The feature combination with the maximum MCC was italicized in the table

In addition, the receiver operating characteristic (ROC) curves [63] were employed to show the results more clearly. On the ROC curve, the diagonal line from point (0, 0) to (1, 1) corresponds to the random guessing model, and the point (0, 1) corresponds to the ideal model with no positive example wrongly predicted. When comparing models, if the ROC curve of one model is completely enveloped by the curve of the other model, it can be asserted that the latter model is superior to the former in performance. However, it is difficult to judge when the ROC curves of two models cross. In this situation, the area under the ROC curve (AUC) will be used as the more reasonable criteria for comparing model performance, and the lager AUC indicates better performance. The ROC curves of the five types of feature for each species were plotted in Fig. 2, together with the AUC values.

Fig. 2.

Fig. 2

The ROC curves that show the performances of the five type of features for H.sapiens, S.cerevisiae, and M.musculus, respectively

As shown in Fig. 2, the AUC values of PSNP are 0.6569, 0.6441, and 0.7443 for H. sapiens, S. cerevisiae, and M. musculus, respectively. For H. sapiens and M. musculus, the AUC values of PSNP are much higher than those of the other four types of features. For S. cerevisiae, the AUC value of PSNP is only 0.0077 lower than the highest AUC value 0.6518 given by DC. Moreover, the accuracy was improved from 62.10 to 64.49% when PSNP was added in the second round of SFS for S. cerevisiae, which was shown in Table 4. These results all indicate that PSNP offered the best performance among these five types of features and the addition of PSNP provided a great possibility of improving the model performance, which may lay the foundation for our future works.

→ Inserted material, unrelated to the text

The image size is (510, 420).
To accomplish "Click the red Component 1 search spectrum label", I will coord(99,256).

Feature subsets selected by SFS

For the selection of feature subset with SFS described in the “Feature selection” section, we run three rounds of calculation for the datasets H_990 and M_944, respectively. Finally, the subset that made up of DC and PSNP features was chosen as the optimal feature subset. The results of each round for H. sapiens and M. musculus are shown in Tables 3 and 5, respectively. For both H. sapiens and M. musculus, the best models were built based on the feature subset PSNP+DC.

For the dataset S_628, four rounds of calculation were conducted, and the subset with a combination of DC, pseDNC, and PSNP, was selected as the optimal feature subset. The results of each round are listed in Table 4. The best model of S. cerevisiae is built based on the feature subset DC + PSNP+pseDNC.

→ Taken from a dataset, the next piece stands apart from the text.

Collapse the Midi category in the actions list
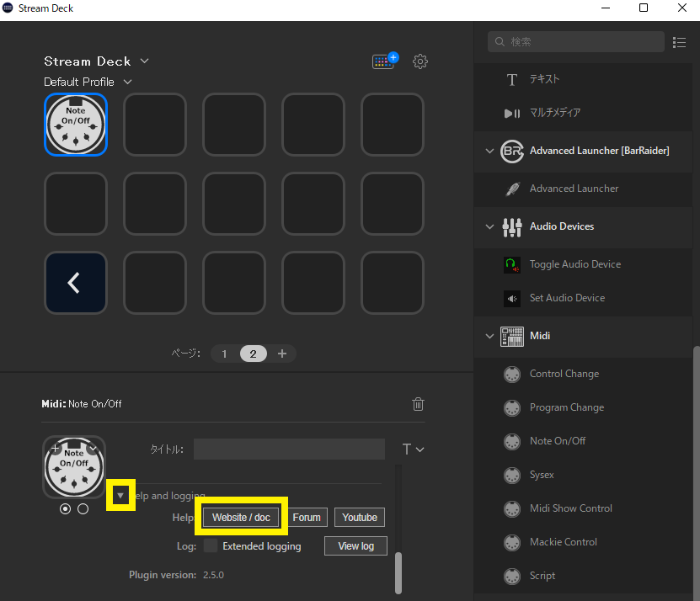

Comparison with existing methods

In this section, we compared our model PseUI with the latest model iRNA-PseU [14] by using two validation methods (i.e., the jackknife cross validation and independent tests) to confirm the predictability of our model.

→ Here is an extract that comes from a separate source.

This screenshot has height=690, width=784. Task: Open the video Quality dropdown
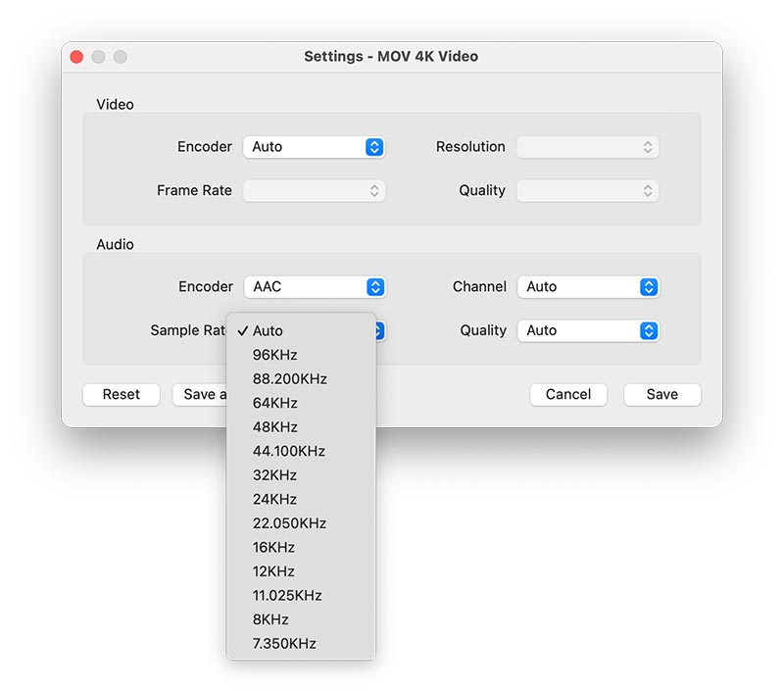click(587, 190)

Unfortunately, after a careful study of Chen et al.’s article [14], we found that some of the results reported by the authors were not reasonable. For example, the values of Sen (Sensitivity) and Spe (Specificity) for S. cerevisiae using the jackknife cross validation were 64.65 and 64.33% (see Table 6). However, according to the ROC curve in Chen et al.’s paper [14], the value of “1-Specificity” is estimated to be approximately 0.24, thus the “Specificity” value should be approximately 0.76, when “Sensitivity” is 0.6465. This “specificity” value (0.76) is significantly different from the aforementioned “specificity” value (64.33%). Besides this big discrepancy in “specificity” values, the optimized parameters g and c were not reported in the paper.

Table 6.

A comparison of PseUI with iRNA-PseU and re-iRNA-PseU on three training datasets

Training datasets Predictor Sen (%) Spe (%) Acc (%) MCC AUC
H_990 iRNA-PseUa 61.01 59.80 60.40 0.21 0.64
re-iRNA-PseUb 65.05 58.79 61.92 0.24 0.65
PseUIc 64.85 63.64 64.24 0.28 0.68
S_628 iRNA-PseUa 64.65 64.33 64.49 0.29 0.81
re-iRNA-PseUb 66.88 64.33 65.61 0.31 0.69
PseUIc 62.10 71.02 66.56 0.33 0.69
M_944 iRNA-PseUa 73.31 64.83 69.07 0.38 0.75
re-iRNA-PseUb 79.87 60.81 70.34 0.41 0.75
PseUIc 74.58 66.31 70.44 0.41 0.77

aThe predictor developed by Chen et al. [14]

bThe predictor we re-implemented by the method proposed by Chen et al. [14]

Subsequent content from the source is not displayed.